Family of aircraft engines

The Continental Tiara series are a family of air-cooled, horizontally opposed aircraft engines. Designed and built by Continental Motors/TCM, the Tiara series were commercially unsuccessful, costing the company millions of dollars.

==Design and development==

Continental began development of the Tiara series in 1965. At the time, CAE, Continental Motor's turbine engine subsidiary, had developed the T65, a small turboshaft engine which was being considered by Bell for its new Model 206 helicopter. Faced with having to fund the production tooling for the T65 in order to keep the price reasonable, or funding the Tiara series, Continental's corporate management chose to invest in the Tiaras.

While the Tiara series were basically traditional boxer engines, they did have some unique features. The engines had high rotational speeds, 0.5:1 gearing was used to reduce propeller speed, with the camshaft forming an extension of the propeller shaft. The propeller shaft featured the Hydra-Torque drive to reduce the shaft's vibrations. The engines were available with four, six- and eight-cylinders. All were fuel-injected, with turbocharging being optional.

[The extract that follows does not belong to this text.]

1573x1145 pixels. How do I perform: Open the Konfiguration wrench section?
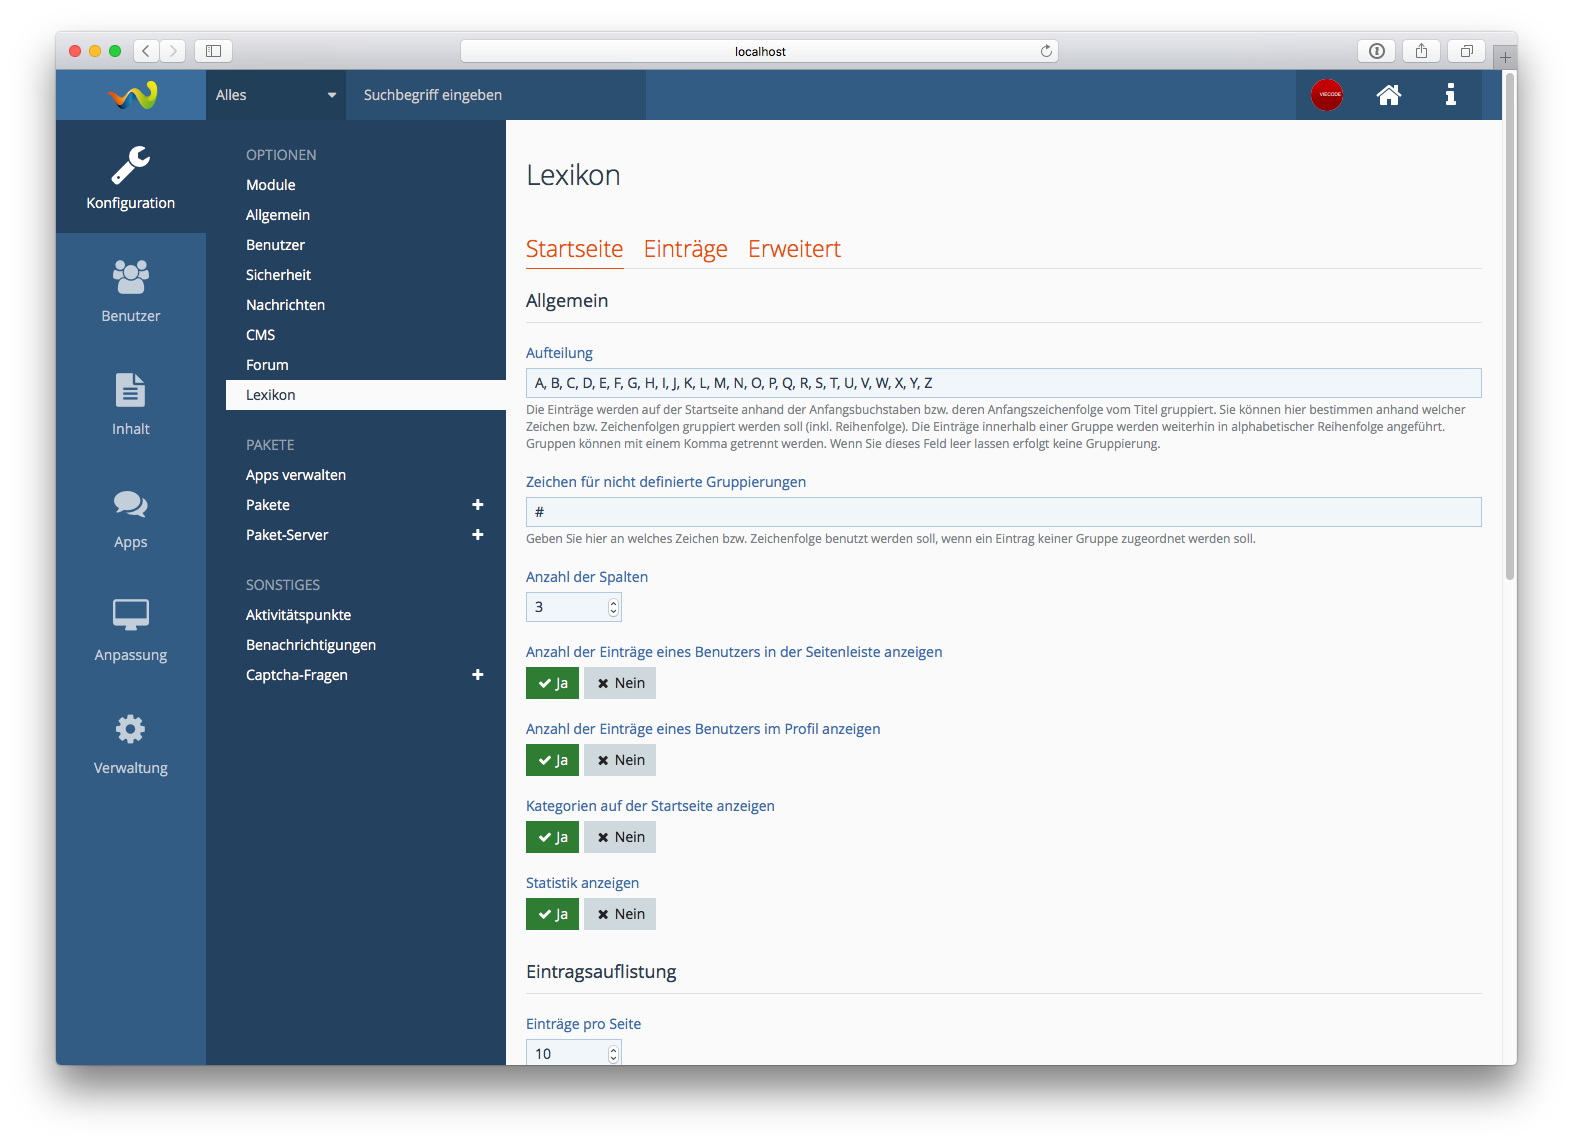131,177
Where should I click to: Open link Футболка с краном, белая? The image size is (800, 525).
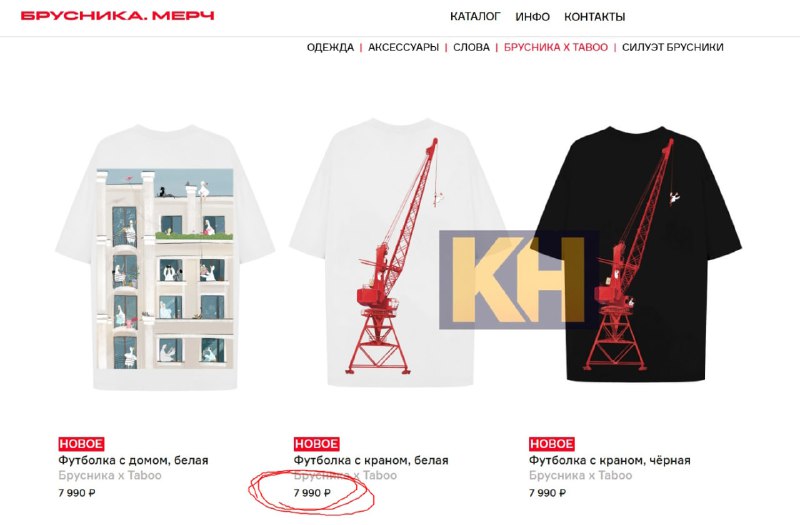(370, 460)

The engines' fuel consumption was high, which became a disadvantage during the 1973 oil crisis era. In addition, the Tiaras' performance was not significantly improved over existing engines, making it difficult for aircraft manufacturers to justify the costs of certificating their products for the engines. These problems led Continental to finally discontinue the engines in 1980.

==Series==
Reference: Continental, Teledyne Continental Motors, TCM (US); Rolls-Royce (UK) Part 1: Introduction and O-110 through OL-300

===Four-cylinder===
- Tiara 4-180 (O-270)
180 hp, 271 cu in capacity

===Six-cylinder===
- Tiara 6-260 (O-405)
260 hp, 406 cu in capacity
- Tiara 6-260A
- Tiara 6-285 (O-405)
285 hp, 406 cu in capacity
- Tiara 6-285A
- Tiara 6-320 (O-405)
300 hp, 406 cu in capacity
- Tiara T6-260 (O-405)
260 hp, 406 cu in capacity, turbocharged
- Tiara T6-285 (O-405)
285 hp, 406 cu in capacity, turbocharged
- Tiara T6-320 (O-405)
300 hp, 406 cu in capacity, turbocharged

===Eight-cylinder===

- Tiara 8-380 (O-540)
380 hp, 541 cu in
- Tiara T8-450 (O-540)
450 hp, 541 cu in, turbocharged

==Applications==

===Tiara 6===
- Cerva CE.44 Couguar
- Cierva CR.640 (not built)
- Piper PA-36-285 Pawnee Brave
- Robin HR100/285TR Tiara
- Spencer S-12-EAir Car (prototype)
- Transavia PL-12 T-320 Airtruk
- Trident Trigull (prototypes)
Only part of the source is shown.